Herpa y Autoland Saxony, empresa colaboradora en el prototipo, informaron en 2009 que el nuevo Trabant NT Concept podría estar listo para rodar por las carreteras europeas muy pronto. Una imprecisión que se parece mucho al comunismo. Casi una década después Herpa no ha podido cumplir con la promesa, entre otras cosas porque no consiguió el financiamiento necesario. Ni siquiera en 2018, cuando se cumplen 60 años del nacimiento de uno de los automóviles más feos del planeta.
Con 26 caballos de fuerza y dos tiempos, un Trabant contaminaba tanto como 30 Mercedes Benz
En la costa sur del lago Balaton (Hungría), al pie de los montes Bakony, sobre la ladera oeste del Danubio, se alza la población de Szamardy. Allí los antiguos propietarios del automóvil Trabant (fabricado por los comunistas de Alemania Oriental en 1958) crearon una secta que se reúne todos los años, en el verano, para intercambiar recuerdos y sensaciones alrededor de sus Trabis, como llaman cariñosamente a estas cuatro ruedas.
Basta con detenerse en los escenarios de cartón piedra donde se desarrollaba la serie de televisión de los años 60 Los agentes de Cipol, para comprender aquella idea de Roland Barthes sobre la Guerra Fría: es un punto intermedio entre Occidente y Marte.
El escritor y periodista estadounidense David Wallechinsky, en su libro Twentieth Century (History with the boring parts left out), rescata unas declaraciones del actor Wolfgang Stumph, quien protagonizó la película de 1991 Go, Trabi, Go, éxito de taquilla sin precedentes.
“El Trabis era muy parecido a Alemania Oriental. Se encuentra muy lejos de ser una obra perfecta, pero de una manera inexplicable pero real funcionaba. Había que improvisar para mantenerlo en pie, pero al mismo tiempo se comportaba como un amigo fiel. Era pequeño, y poseía mal olor. A veces, cuando la marcha era demasiado larga, se echaba a perder. Pero lo amábamos porque era lo único que teníamos”.
Trabis nació en 1958 en la localidad de Zwickau, ciudad industrial de la ex Alemania Oriental. Los creadores diseñaron el carro más barato del mundo. Inventaron también uno de los vehículos menos agraciados y más frágiles que se movían por las carreteras orientales.
Después de la Segunda Guerra Mundial, con el dinero de los vencedores el milagro alemán desarrolló este proyecto y consiguió la licencia para producir en serie lo que en Occidente se había intentado con el Opel Kadett.
Como las motos, su máquina se lubricaba con gasolina y aceite. El olor que dejaba a su paso resultaba una oda a la polución automotriz. Con 26 caballos de fuerza y dos tiempos, un Trabant contaminaba tanto como 30 Mercedes Benz.

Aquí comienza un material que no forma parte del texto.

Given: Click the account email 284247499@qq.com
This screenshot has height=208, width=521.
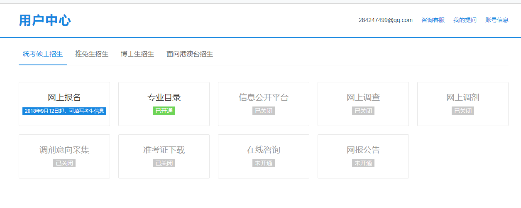Looking at the screenshot, I should [x=386, y=20].
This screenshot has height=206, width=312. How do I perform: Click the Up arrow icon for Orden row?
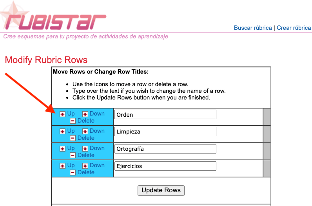click(x=62, y=114)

No poseía alfombra, guantera, ni medidor de combustible. Las ventanas traseras estaban pegadas con goma y resultaban intimidantes para los claustrofóbicos. La calefacción era otra desgracia: el radiador enviaba el aire caliente del motor hacia adentro, con el olor de la lubricación. Con un motor de 660 cilindradas, enfriado por aire, los Trabis alcanzaban la velocidad de 66 millas por hora al entrar en una carretera. Con 140 pulgadas de largo, sus creadores sólo lo pensaron en tres colores, azul, blanco y gris, y dos modelos: el errático Limosina sedán y el Universal van.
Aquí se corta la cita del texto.